─── Dataset excerpts
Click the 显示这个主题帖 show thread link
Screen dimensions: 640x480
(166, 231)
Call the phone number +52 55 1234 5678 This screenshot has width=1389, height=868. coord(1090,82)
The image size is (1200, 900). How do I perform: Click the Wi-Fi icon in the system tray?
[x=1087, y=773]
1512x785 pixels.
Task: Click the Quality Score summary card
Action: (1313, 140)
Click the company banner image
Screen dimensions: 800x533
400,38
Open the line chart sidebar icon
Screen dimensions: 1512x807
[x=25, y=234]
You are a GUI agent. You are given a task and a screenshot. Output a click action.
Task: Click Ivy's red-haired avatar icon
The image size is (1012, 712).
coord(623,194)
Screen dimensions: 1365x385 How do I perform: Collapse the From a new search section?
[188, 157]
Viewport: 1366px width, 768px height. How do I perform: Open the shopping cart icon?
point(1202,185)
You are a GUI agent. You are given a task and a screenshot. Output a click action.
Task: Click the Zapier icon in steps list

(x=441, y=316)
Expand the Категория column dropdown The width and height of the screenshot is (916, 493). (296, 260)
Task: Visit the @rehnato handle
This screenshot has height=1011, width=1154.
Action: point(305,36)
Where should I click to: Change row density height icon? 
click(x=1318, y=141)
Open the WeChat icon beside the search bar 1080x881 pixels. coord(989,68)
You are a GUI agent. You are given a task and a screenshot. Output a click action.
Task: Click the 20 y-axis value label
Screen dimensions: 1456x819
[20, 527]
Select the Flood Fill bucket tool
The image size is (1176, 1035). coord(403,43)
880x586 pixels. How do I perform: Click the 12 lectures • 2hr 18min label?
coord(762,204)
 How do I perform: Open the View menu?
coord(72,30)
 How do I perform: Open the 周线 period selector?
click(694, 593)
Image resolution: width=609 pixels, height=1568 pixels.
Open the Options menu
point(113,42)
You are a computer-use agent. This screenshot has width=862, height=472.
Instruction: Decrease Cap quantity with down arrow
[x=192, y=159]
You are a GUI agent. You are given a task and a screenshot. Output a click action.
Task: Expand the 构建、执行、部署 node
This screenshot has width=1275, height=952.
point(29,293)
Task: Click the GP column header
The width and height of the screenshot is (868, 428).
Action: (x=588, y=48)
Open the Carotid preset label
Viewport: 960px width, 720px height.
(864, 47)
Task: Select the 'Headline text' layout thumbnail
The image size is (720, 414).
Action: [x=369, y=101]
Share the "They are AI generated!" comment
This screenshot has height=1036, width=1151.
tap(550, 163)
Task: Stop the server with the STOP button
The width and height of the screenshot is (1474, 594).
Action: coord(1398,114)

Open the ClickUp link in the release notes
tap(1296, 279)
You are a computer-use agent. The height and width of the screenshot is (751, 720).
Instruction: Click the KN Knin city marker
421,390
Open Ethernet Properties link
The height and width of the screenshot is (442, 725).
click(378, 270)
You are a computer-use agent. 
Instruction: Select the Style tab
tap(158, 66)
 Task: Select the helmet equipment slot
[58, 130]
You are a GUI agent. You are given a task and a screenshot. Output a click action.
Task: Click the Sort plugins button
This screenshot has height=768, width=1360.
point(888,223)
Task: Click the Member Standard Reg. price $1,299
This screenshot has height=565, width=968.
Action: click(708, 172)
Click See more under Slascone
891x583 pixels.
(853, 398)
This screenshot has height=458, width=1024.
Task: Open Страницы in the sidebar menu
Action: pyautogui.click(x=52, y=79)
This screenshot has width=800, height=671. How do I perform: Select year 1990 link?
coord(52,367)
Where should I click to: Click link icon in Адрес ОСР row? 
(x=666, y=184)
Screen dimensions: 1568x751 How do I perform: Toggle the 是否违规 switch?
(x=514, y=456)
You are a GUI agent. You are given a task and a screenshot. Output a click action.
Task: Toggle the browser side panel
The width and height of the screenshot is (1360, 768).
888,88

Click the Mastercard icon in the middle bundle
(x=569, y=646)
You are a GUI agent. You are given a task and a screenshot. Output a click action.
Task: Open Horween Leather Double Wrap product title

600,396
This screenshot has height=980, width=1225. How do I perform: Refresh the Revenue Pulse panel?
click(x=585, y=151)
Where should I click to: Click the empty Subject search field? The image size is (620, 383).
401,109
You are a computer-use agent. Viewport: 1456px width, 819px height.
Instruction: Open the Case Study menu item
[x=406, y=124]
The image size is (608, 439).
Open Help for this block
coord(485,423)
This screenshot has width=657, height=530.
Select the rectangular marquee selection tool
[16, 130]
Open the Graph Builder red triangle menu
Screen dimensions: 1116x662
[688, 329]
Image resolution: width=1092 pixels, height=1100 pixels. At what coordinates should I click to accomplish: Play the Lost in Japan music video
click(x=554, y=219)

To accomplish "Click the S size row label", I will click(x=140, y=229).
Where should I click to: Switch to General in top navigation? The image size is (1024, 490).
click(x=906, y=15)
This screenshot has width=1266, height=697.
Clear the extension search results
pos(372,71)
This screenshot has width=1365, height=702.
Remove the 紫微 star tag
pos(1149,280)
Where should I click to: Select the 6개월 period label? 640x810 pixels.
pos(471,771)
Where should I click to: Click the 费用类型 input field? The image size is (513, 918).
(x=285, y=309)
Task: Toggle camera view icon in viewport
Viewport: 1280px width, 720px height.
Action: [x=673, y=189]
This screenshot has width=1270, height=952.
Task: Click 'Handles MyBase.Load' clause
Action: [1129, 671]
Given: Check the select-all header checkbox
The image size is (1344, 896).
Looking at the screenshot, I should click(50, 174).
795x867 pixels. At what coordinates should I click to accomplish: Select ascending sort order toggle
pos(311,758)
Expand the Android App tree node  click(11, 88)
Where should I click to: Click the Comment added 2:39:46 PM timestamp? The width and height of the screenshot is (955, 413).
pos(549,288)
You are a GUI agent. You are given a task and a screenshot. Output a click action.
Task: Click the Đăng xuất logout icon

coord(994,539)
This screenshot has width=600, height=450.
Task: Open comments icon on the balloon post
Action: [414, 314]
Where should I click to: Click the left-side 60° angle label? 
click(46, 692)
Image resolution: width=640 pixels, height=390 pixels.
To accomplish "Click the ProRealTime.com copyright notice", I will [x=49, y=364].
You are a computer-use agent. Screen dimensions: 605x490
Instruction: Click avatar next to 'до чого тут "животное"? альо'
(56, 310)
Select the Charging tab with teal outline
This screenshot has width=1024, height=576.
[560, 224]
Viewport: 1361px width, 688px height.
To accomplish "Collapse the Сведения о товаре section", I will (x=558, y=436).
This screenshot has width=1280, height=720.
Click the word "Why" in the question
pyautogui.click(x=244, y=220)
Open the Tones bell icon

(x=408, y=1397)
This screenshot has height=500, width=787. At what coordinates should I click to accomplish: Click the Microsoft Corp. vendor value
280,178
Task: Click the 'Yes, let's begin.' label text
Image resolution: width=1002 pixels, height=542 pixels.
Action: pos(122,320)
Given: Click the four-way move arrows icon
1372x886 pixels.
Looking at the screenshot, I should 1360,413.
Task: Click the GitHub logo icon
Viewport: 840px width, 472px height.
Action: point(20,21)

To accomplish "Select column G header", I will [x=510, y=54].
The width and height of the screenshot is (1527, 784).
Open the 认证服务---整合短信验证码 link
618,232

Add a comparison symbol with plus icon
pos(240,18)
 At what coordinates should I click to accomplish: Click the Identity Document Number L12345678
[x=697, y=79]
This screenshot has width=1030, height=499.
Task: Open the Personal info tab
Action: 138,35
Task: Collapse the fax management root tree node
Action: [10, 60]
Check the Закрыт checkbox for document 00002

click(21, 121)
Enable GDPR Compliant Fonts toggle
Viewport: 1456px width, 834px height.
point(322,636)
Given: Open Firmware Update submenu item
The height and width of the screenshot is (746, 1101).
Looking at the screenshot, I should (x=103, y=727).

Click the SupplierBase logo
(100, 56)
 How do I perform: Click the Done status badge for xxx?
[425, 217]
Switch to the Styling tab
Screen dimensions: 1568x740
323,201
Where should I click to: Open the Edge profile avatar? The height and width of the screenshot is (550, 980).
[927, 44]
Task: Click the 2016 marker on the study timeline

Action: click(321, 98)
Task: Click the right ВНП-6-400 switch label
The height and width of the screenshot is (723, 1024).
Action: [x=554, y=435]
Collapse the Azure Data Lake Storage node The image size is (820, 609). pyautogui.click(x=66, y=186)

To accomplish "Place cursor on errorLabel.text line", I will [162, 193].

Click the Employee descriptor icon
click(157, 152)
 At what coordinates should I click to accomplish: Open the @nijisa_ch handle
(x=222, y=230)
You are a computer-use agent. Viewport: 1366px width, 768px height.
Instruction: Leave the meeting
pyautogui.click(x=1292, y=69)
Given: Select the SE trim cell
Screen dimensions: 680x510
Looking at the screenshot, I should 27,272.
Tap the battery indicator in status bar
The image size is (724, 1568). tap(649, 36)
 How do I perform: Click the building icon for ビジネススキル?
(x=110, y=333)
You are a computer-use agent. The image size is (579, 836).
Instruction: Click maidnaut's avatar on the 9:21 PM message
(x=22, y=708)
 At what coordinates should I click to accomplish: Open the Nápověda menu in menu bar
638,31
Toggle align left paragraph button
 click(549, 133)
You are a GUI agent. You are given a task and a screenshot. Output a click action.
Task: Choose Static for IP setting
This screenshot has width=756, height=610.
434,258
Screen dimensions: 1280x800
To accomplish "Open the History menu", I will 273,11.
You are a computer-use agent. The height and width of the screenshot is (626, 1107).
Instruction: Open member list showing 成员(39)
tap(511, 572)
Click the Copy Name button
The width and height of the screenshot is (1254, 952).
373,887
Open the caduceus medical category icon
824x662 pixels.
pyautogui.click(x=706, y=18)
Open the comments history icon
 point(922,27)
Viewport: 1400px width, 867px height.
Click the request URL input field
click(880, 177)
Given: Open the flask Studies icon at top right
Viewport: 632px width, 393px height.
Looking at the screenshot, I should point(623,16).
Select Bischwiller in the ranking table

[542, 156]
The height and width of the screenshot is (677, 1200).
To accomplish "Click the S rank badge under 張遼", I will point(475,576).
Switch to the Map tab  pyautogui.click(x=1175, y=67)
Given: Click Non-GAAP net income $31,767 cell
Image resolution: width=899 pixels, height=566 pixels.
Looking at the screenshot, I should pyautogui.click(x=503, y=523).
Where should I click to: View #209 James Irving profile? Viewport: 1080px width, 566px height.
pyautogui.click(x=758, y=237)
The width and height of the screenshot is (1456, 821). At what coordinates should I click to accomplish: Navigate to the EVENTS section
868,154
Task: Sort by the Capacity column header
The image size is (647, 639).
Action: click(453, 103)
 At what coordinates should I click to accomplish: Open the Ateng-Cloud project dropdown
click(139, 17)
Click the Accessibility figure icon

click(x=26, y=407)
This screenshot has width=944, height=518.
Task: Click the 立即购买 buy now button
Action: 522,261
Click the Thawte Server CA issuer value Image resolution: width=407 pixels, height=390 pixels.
──────
> The task
Please lay out the lines of the entries above as a numbered list, starting at the line that contains "Where should I click to: Click the 费用类型" and ending at the line that contains "Action: [1129, 671]", both included, with blank lines left out.

> Answer to the problem
1. Where should I click to: Click the 费用类型 input field? The image size is (513, 918).
2. (x=285, y=309)
3. Task: Toggle camera view icon in viewport
4. Viewport: 1280px width, 720px height.
5. Action: [x=673, y=189]
6. This screenshot has width=1270, height=952.
7. Task: Click 'Handles MyBase.Load' clause
8. Action: [1129, 671]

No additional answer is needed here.